[Screenshot grounding data]
=-=-=-=-=

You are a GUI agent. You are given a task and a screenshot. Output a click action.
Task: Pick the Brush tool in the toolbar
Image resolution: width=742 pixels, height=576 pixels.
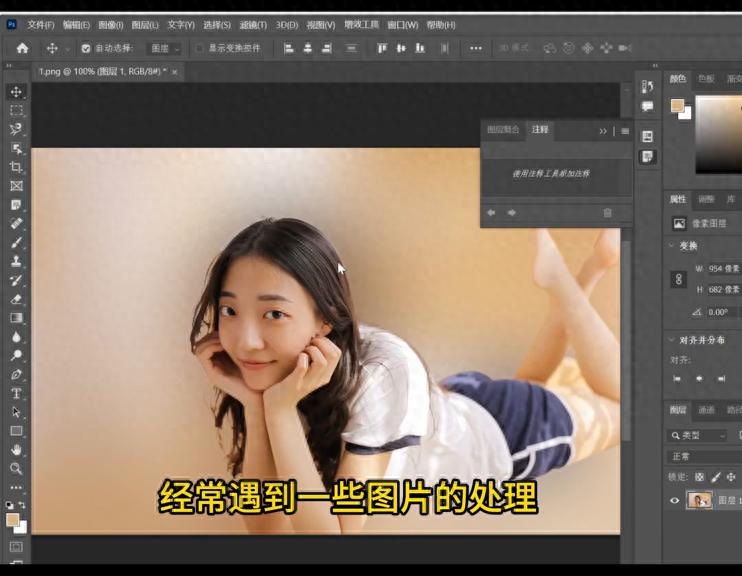click(16, 242)
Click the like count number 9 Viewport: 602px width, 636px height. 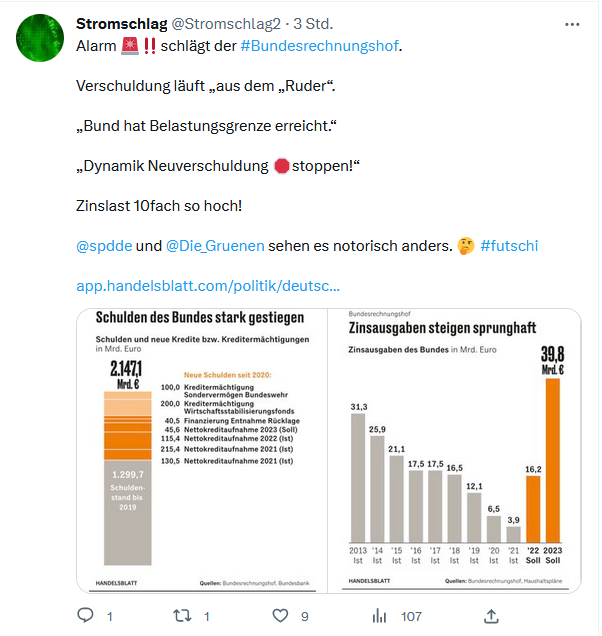tap(305, 617)
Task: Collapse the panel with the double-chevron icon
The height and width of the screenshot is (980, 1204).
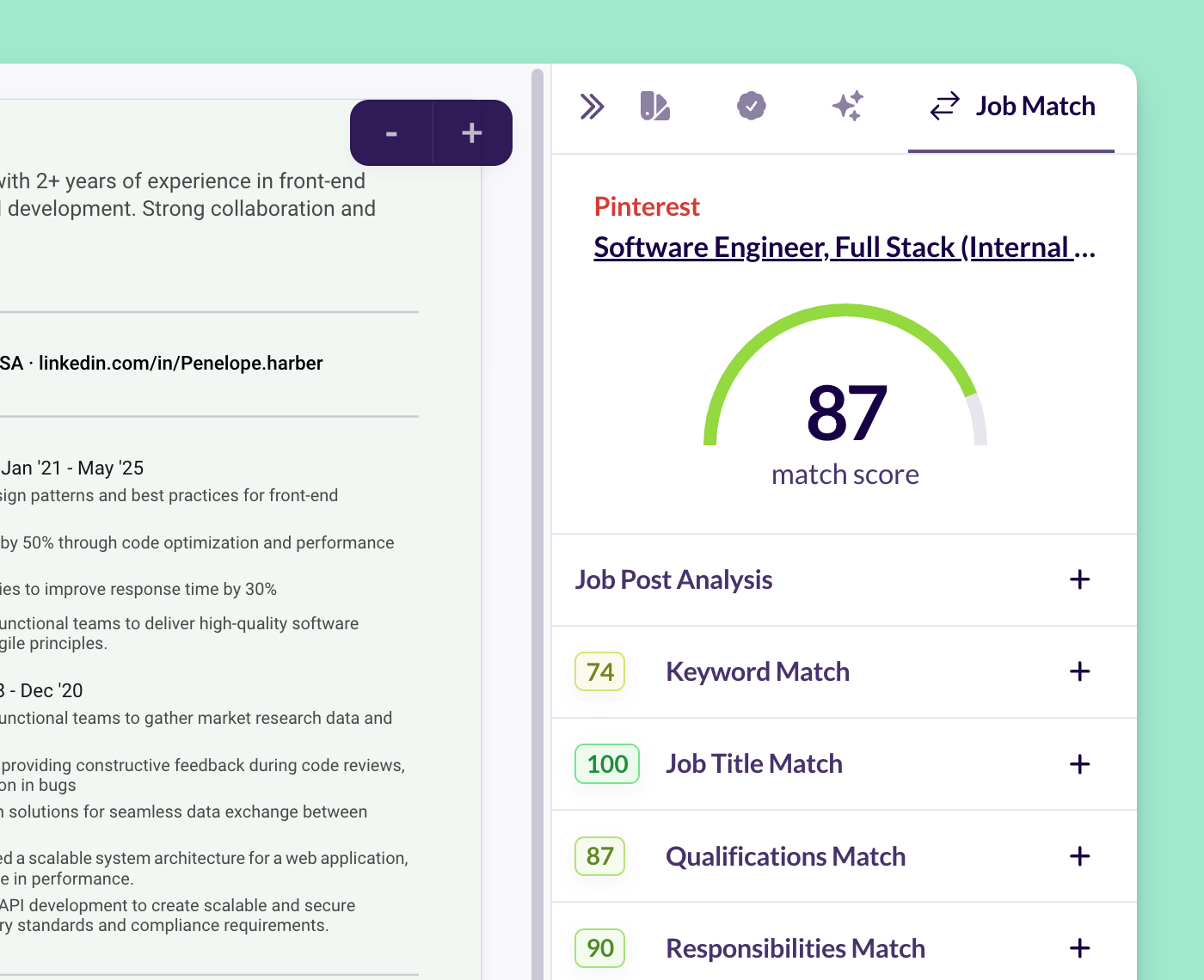Action: 593,106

=-=-=-=-=

#### [Work instructions]
Start with the line holding "Task: Collapse the" and repeat exactly every line through the final line of the records above, but no pictures and nothing more.

#### [Your solution]
Task: Collapse the panel with the double-chevron icon
The height and width of the screenshot is (980, 1204).
Action: 593,106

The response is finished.